BRIEF | Can you reproduce the records character for character, from their first line through the line that contains "Locate an element", including both of those lines?

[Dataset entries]
:::

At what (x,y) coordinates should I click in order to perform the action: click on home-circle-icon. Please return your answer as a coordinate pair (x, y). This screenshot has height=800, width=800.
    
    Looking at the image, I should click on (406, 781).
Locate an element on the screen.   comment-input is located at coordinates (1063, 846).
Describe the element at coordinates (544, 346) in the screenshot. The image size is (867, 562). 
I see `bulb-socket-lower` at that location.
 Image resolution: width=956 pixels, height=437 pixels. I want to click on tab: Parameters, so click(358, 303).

:::

PROBLEM SOLUTION |
At what (x,y) coordinates should I click in order to perform the action: click on home-circle-icon. Please return your answer as a coordinate pair (x, y). This screenshot has height=800, width=800.
    
    Looking at the image, I should click on (406, 781).
Locate an element on the screen.   comment-input is located at coordinates (1063, 846).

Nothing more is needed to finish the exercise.